A jolt shot through Helen as she stood. Knowing the house was on fire was one thing, but someone else announcing it was another.
“What?” she asked, her father’s deep voice reverberating through her chest and out her mouth. I need to act the part.
“Come at once, Pastor. Please.” The man beckoned Helen.
She gave a firm nod and followed outside. Sweat covered Helen’s hairline against the chill of the October air. Almost suffocating from her body heat, she shrugged out of the thin coat and left it on the front steps of the church. She’d only occupied this body for a little over an hour, and already she hated the way it behaved. All the bulk and hair, the manly smell emanating off of her father’s body...she shuddered.
“Excuse me...Pastor?” The other man looked at her.
Helen snapped out of her thoughts. “I apologize, sir. I was...overcome with… You understand, I’m sure.”
The shop owner nodded. “The firehouse has already been alerted.
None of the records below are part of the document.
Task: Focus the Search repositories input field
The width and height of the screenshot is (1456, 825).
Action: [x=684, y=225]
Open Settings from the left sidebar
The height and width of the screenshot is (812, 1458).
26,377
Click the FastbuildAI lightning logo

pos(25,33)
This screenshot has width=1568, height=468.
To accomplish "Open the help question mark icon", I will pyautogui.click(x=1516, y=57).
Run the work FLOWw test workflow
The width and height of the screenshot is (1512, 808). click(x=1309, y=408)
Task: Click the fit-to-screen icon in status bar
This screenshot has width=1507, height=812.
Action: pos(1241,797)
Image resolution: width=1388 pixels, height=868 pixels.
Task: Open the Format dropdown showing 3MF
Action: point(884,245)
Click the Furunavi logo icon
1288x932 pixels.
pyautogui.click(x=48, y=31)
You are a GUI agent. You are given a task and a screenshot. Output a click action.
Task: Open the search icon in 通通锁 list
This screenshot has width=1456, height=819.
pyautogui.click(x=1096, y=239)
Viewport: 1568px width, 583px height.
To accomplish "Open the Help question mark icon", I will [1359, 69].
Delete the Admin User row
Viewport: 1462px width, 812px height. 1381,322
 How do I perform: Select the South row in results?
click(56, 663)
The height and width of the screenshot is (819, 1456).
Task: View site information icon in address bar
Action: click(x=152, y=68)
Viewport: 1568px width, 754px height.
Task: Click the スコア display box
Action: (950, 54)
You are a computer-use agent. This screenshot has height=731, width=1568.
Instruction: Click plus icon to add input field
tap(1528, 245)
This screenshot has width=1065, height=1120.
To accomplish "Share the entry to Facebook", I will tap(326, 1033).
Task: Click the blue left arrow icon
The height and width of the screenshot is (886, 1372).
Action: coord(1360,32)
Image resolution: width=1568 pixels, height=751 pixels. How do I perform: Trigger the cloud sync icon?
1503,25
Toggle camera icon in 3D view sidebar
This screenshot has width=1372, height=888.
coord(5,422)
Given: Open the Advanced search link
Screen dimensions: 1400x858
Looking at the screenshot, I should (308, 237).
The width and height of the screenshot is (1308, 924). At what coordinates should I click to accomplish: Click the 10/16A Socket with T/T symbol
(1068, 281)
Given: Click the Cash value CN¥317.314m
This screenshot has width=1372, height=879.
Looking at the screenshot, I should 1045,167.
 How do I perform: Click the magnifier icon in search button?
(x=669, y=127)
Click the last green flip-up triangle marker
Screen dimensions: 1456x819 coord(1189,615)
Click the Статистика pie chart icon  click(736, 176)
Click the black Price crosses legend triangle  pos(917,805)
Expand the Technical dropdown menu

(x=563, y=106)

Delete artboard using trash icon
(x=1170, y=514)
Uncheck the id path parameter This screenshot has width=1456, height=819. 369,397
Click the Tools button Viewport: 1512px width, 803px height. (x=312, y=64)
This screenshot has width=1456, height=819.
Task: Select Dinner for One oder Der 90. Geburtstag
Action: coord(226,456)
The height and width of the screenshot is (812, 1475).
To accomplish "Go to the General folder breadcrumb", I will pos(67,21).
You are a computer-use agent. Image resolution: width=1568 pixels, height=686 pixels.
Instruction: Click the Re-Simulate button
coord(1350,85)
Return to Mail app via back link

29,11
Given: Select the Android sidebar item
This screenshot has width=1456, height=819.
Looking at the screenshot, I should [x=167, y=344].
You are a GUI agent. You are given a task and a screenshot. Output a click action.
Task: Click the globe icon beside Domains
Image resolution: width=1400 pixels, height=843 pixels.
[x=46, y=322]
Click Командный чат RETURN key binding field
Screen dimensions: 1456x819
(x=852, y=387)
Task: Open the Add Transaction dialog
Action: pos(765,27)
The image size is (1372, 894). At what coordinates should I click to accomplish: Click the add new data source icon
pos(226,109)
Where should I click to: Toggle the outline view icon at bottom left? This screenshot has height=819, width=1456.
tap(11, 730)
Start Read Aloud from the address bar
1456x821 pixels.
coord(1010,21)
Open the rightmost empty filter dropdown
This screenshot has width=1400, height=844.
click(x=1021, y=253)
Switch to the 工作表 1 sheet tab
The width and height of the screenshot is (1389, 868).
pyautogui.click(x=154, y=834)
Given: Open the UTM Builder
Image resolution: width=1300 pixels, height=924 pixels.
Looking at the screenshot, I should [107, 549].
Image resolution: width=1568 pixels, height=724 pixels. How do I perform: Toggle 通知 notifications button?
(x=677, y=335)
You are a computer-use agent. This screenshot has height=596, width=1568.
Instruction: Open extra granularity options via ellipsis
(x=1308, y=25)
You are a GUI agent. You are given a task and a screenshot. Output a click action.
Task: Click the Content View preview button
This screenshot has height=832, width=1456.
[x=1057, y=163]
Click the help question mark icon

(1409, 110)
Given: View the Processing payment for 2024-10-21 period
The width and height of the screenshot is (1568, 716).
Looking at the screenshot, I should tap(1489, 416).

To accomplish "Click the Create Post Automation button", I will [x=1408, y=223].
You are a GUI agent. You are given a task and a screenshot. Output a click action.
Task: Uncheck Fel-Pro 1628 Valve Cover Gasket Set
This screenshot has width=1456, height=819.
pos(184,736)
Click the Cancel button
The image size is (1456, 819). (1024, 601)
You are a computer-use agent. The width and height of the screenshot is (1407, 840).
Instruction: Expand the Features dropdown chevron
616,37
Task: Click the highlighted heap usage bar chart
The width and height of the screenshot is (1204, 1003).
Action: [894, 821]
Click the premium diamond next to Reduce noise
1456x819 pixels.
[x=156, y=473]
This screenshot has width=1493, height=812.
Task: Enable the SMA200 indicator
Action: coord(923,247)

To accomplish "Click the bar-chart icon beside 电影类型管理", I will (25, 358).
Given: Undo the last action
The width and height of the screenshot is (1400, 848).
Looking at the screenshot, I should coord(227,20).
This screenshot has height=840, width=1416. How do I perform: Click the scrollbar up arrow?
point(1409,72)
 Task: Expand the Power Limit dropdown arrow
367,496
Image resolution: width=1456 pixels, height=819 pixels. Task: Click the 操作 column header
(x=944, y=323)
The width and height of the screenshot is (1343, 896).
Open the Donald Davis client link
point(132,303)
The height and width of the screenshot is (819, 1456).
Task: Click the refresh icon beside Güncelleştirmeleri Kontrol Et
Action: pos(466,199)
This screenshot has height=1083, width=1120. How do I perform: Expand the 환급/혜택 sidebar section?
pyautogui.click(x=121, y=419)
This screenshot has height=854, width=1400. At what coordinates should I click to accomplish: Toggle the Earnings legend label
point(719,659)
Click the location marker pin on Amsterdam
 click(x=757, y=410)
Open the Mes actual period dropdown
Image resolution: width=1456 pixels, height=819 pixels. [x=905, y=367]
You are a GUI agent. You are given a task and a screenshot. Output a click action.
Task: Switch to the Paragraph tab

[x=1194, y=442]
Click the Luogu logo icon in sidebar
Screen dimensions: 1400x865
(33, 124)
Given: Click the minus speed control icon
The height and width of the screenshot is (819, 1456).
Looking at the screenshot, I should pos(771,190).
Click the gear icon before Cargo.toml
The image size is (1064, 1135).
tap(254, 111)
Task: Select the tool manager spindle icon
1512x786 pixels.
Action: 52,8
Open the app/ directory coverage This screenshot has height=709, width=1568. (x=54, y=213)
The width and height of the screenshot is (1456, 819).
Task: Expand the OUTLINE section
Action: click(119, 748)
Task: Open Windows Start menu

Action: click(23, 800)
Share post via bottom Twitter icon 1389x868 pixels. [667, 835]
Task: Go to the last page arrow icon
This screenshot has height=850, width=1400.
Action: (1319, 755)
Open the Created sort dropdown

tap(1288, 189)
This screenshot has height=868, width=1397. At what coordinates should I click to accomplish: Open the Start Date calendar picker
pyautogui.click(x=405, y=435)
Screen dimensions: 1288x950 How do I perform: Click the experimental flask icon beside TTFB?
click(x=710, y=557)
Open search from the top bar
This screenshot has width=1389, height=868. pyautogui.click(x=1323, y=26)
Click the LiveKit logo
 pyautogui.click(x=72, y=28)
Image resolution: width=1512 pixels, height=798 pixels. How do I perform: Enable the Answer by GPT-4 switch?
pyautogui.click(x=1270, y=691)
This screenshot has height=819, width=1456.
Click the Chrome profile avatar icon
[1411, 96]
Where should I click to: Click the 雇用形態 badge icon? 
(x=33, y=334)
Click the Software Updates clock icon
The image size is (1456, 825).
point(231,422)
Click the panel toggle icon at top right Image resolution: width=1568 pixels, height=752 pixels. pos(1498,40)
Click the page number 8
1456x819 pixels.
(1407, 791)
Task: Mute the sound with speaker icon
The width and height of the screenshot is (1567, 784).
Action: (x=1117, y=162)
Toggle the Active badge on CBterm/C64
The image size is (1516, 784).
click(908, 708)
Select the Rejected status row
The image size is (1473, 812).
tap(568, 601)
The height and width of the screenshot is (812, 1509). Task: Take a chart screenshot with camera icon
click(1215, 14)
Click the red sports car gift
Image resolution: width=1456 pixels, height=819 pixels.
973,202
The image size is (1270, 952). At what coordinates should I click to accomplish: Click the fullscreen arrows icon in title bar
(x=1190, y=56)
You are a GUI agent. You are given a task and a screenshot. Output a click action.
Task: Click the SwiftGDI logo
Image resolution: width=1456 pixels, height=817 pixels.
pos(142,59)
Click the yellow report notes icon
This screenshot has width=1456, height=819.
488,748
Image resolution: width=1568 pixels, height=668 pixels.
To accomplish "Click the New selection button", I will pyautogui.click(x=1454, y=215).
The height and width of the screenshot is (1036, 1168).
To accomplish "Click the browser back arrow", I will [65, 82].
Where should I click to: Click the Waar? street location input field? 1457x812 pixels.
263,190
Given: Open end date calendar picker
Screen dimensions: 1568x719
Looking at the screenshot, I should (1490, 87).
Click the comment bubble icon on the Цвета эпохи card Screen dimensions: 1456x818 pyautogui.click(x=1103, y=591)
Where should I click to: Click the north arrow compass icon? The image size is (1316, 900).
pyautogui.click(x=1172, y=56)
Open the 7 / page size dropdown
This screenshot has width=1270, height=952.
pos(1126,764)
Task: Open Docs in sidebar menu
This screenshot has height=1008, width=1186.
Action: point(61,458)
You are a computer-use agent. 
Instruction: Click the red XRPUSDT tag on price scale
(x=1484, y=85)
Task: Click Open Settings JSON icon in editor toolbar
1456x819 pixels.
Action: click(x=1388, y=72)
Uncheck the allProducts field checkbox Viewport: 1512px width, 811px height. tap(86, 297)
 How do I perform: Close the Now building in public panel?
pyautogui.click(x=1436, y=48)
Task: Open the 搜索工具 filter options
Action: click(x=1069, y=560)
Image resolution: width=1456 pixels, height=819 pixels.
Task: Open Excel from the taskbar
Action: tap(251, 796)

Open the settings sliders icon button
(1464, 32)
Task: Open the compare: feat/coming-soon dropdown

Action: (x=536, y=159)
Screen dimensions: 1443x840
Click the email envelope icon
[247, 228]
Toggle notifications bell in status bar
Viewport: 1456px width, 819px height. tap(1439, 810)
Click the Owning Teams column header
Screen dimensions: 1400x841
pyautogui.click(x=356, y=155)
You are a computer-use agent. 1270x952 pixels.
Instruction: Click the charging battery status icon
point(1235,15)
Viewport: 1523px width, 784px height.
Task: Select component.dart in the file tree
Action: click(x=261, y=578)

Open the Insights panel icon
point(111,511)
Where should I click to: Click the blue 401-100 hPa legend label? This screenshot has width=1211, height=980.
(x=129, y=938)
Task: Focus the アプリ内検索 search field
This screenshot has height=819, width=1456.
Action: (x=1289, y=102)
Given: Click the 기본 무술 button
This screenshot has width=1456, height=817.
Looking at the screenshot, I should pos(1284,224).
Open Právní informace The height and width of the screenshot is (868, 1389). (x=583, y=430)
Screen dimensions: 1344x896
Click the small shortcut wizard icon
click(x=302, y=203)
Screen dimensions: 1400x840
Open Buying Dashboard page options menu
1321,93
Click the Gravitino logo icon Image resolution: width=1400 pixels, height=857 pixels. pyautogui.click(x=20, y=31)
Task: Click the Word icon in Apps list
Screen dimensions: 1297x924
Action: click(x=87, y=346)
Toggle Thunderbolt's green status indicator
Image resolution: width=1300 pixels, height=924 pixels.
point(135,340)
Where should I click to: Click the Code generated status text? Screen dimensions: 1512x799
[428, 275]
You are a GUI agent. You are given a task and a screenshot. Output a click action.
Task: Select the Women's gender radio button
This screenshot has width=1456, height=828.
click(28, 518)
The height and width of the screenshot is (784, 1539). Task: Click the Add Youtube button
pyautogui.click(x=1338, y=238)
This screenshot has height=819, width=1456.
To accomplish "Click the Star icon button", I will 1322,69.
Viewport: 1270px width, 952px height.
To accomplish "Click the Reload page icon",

If you come with me, you can ride one of my horses.”
“Of course. Thank you.” Helen tried to keep her voice even, to speak with the collected authority of her father. Her father’s memories showed a man who kept his composure together when in public, and from her own observations of him over the years, that had been the case.
She followed in silence at a brisk pace to the other man’s home above his store. They went around the back, where a small barn housed two horses. Helen mounted one and took off at a run. When they arrived, the firemen were working to put out the fire. Several people had gathered on the street. When some of them noticed their pastor, they gave cries of relief.
“But where’s your daughter, Pastor?”
“Was she in the house?”
Helen dismounted the horse and joined the crowd. “I-I don’t know.” Her words faltered as she stared at the destruction she had created. It should have been so easy to walk away from it all. Then why were tears coursing down her rough cheeks?
As if to punish her for her sin, a memory of Helen’s father holding her as a baby surfaced. He was tender, smiling, singing a hymn in a low voice. She shook her head. She wouldn’t believe it was true. Couldn’t.
“Pastor Hawkins?” asked an elderly lady who Helen recognized as the Widow Daniels.
She turned toward the old woman but didn’t speak.
The old woman took her head. Helen allowed it and closed her eyes, wondering what kind of monster she had become. She wore a monster’s clothes in the form of her abuser’s body, but deeper still, her mind had twisted into something as demonic as her father said she was.
The fire was put out a couple of hours later, but only a charred skeleton of the house remained. The old lady invited Helen to say with her that night, but Helen shook her head and said she would sleep at the church. Lying in the house of God, Helen didn’t sleep much that night. Whenever she managed to drift into slumber, nightmares plagued her. She saw her own face staring at her, betrayed and full of hatred. Her eyes burned red with the flames of the house, where she rose like some creature of the night to claim its revenge.